There Will Be No Vaughn Index (For Now)


Letters Blogatory’s FOIA case has hit another delay. Although I previously asked the court to order the State Department to produce a Vaughn index, although the Department didn’t oppose my motion, and although the court ordered the Department to produce an index by August 16, the Department now says it cannot produce the index until September 30. I am a big believer in litigation karma, and so I have not opposed the government’s request for an extension of time.

The government’s motion for an extension refers to a declaration that makes interesting reading for those interested in the workings of a big bureaucracy. It seems there was no central file for material relating to the State Department human rights reports. Instead, the Department made an initial decision about which offices’ records to search. None of these offices had any responsive documents. The initial list excluded the Office of the Legal Adviser. But in July the Department’s FOIA people finally asked the Office if it had responsive records, and on August 14—almost exactly two years after I submitted the request!—the Office provided approximately 150 responsive documents. The government now needs 45 days, it says, to review and perhaps redact those documents.

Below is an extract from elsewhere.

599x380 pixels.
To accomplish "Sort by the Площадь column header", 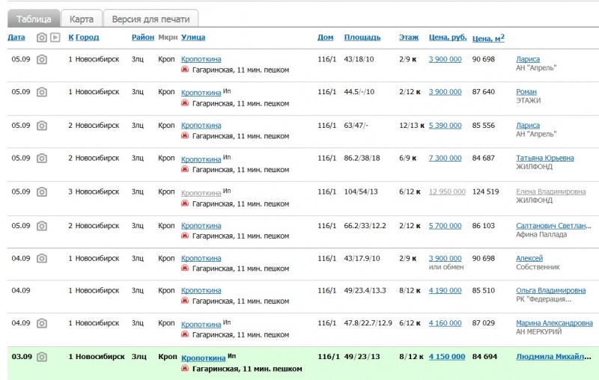I will [362, 37].
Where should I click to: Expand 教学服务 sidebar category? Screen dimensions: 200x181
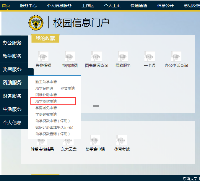[12, 56]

Look, I know that the State Department has more important things on its plate than my FOIA request, and I suspect that to officials within the Department who are not themselves responsible for FOIA compliance, FOIA probably seems like a nettlesome statute. But very strong public policies in favor of government openness and accountability favor FOIA, including the statutory time limitations built into the statute. It seems to me that the executive departments of government ought to be able to do a better job, in the twenty-first century, of locating responsive materials in a timely way, and if they can’t do that now, fixing the problem should be a national priority. And if, as apparently in my case, the government finds a particular FOIA request to be burdensome or vexing, it should reach out to the requester to try to narrow or refine the request rather than waiting two years for the requester to sue.